Wat betreft aanbeveling 10: Nederland helpt Sint Maarten bij het herstel en het voorbereiden op toekomstige crises. Dit doen we door kennis en expertise beschikbaar te stellen en door de samenwerking met (regionale) partners, zoals de Wereldbank en het Caribbean Regional Technical Assistance Centre (CARTAC), te versterken en te ondersteunen. Een voorbeeld hiervan is de advisering van de Wereldbank aan Sint Maarten bij het opzetten van een rampenfonds. De ambitie hierbij is dat een dergelijk fonds Sint Maarten zelf diverse instrumenten geeft om de impact van eventuele toekomstige rampen het hoofd te kunnen bieden. De op- en inrichting van een dergelijk fonds zal een belangrijk aandachtspunt zijn in het advies van de Wereldbank hierover. Nederland kan als lid in de stuurgroep van het trustfonds dit traject ondersteunen en waar nodig input en sturing geven over de inrichting en bestuur van een dergelijk rampenfonds.

Communicatie

Specifiek wil ik ingaan op één conclusie, namelijk conclusie 13 die gaat over de wijze van communicatie tussen Nederland en de Caribische eilanden. De onderzoekers geven aan dat de manier waarop door Nederland is gecommuniceerd over onder andere de voorwaarden die Nederland aan Sint Maarten stelde bij de wederopbouw, op een meer sensitieve en sympathieke manier gedaan had kunnen worden. Ik vind dit een belangrijk punt. Ik ben van mening dat goede communicatie tussen de Landen in het Koninkrijk essentieel is. We kunnen alleen concrete resultaten voor mensen bereiken als we ons beter tot elkaar verhouden en onderling nauwer samenwerken. Wederzijds vertrouwen, wederkerigheid en gelijkwaardigheid zijn daarbij cruciaal en brengt over en weer verplichtingen met zich mee. Dit is een belangrijk onderdeel van mijn beleid zoals ik dit ook heb toegelicht in mijn Kamerbrief over hoofdlijnen beleid Koninkrijksrelaties1. Goede communicatie is hierbij essentieel en een blijvend punt van aandacht.

Tot slot

De Landen en eilanden binnen het Koninkrijk zijn al lange tijd met elkaar verbonden en het is daarom van belang om elkaar, daar waar mogelijk, bij te staan in tijden van nood. De wederopbouw van Sint Eustatius en Saba is eind 2021 officieel afgerond en de eilanden zijn beter bestendigd tegen mogelijke toekomstige orkanen door het «Building Back Betten> principe. De wederopbouw van Sint Maarten via het trustfonds gaat onverminderd door en is op koers.

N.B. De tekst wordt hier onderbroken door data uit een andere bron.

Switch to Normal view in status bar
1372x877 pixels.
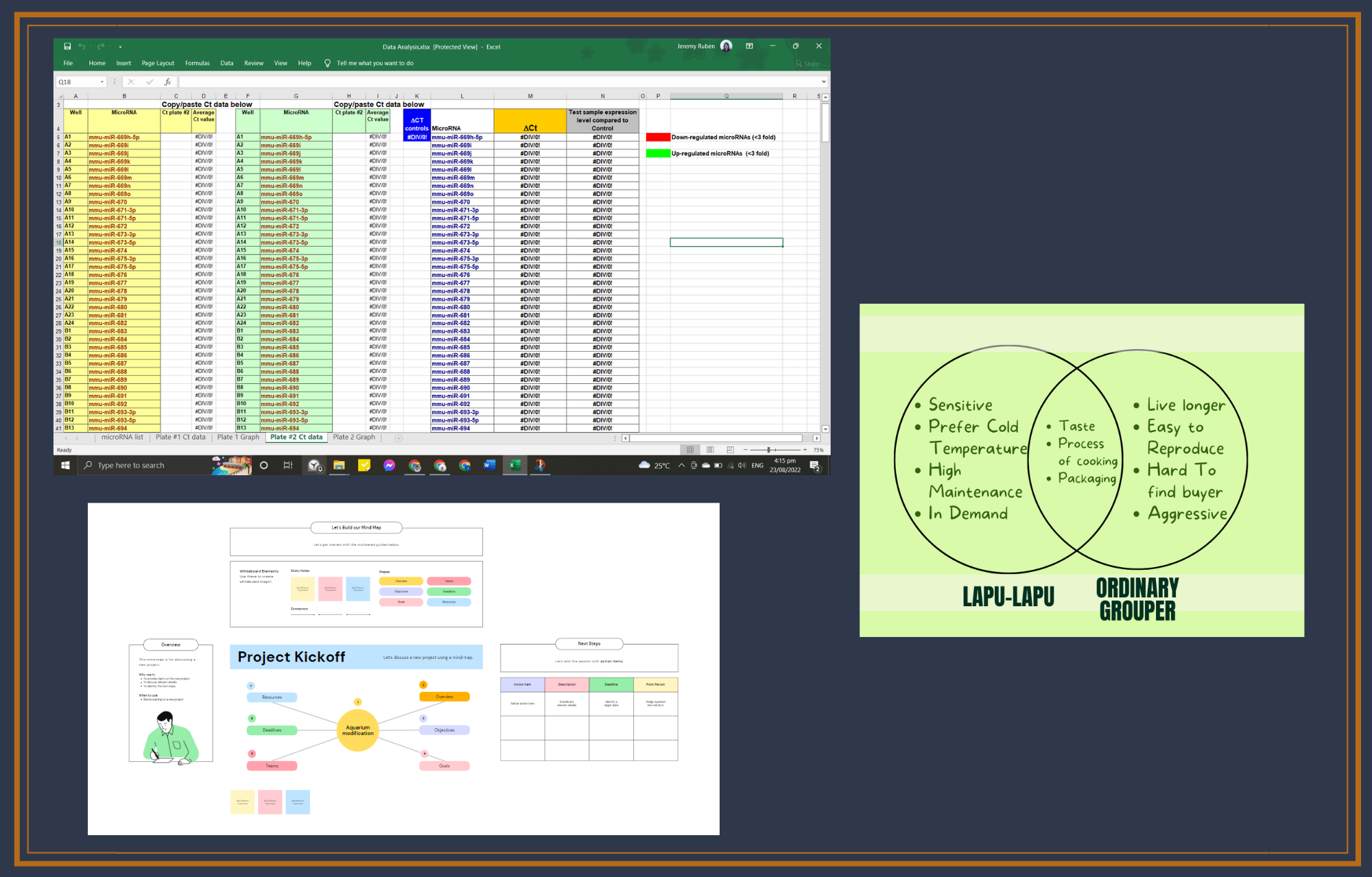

Echter, met het oog op de klimaatcrisis is de verwachting dat rampen in intensiteit toe gaan nemen. Zo kunnen orkanen toenemen in kracht en frequentie, en daarmee een nog grotere impact hebben. Daarom zoek ik ook proactief de samenwerking op met de andere departementen en de crisisverantwoordelijken van de (ei)landen in de bestaande crisisstructuur. De verbeterpunten uit de evaluaties om deze samenwerking te versterken en de noodhulp te verbeteren neem ik hierin mee.

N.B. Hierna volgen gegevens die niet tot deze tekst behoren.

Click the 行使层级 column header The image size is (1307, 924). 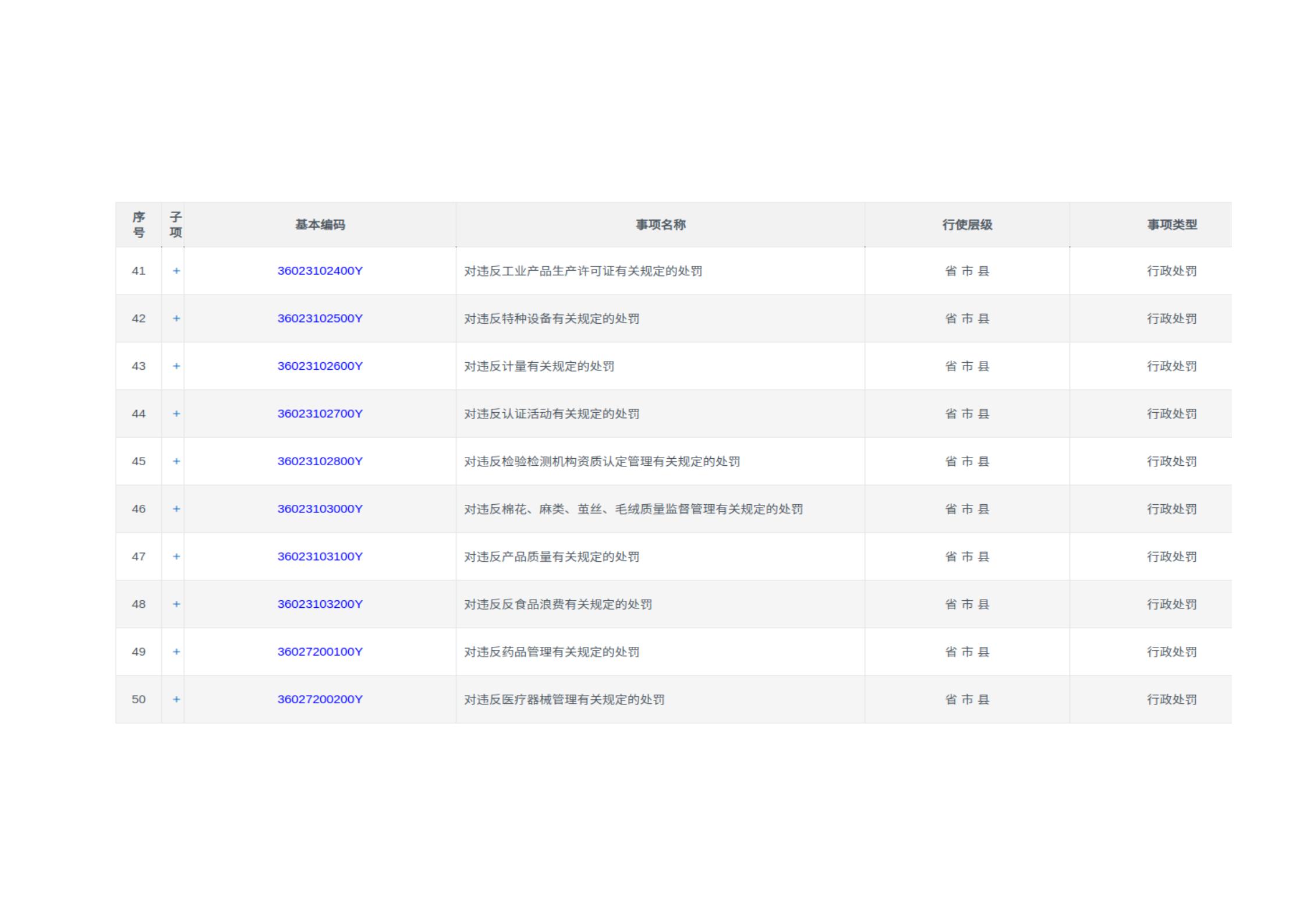pos(967,225)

Verder ben ik ervan overtuigd dat de opgebouwde kennis op Sint Maarten vanuit de wederopbouw ook als een kans gezien en gebruikt kan worden bij het opbouwen van de veerkracht van het hele Caribische gebied. Door de kennis en standaarden vanuit de Wereldbank kan Sint Maarten deze expertise inzetten bij het helpen van andere eilanden. De hulp die Sint Maarten kan bieden kan bijdragen aan het verstevigen van een samenwerking tussen de eilanden in het Caribisch gebied op het vlak van ramphulp.

Als reactie op de vraag of Nederland beter voorbereid is op een nieuwe ramp ben ik positief. Ik ben ervan overtuigd dat de opgetekende lessen van de beleidsdoorlichting zullen bijdragen aan een nog betere voorbereiding en eventuele aanpak van noodhulp, early recovery en wederopbouw. Mijn departement kijkt welke openstaande actiepunten voor het begin van het nieuwe orkaan seizoen (juni 2023) doorgevoerd kunnen zijn. Uiteindelijk zorgt elke crisis dat we gezamenlijk nog beter uit een volgende crisis kunnen komen.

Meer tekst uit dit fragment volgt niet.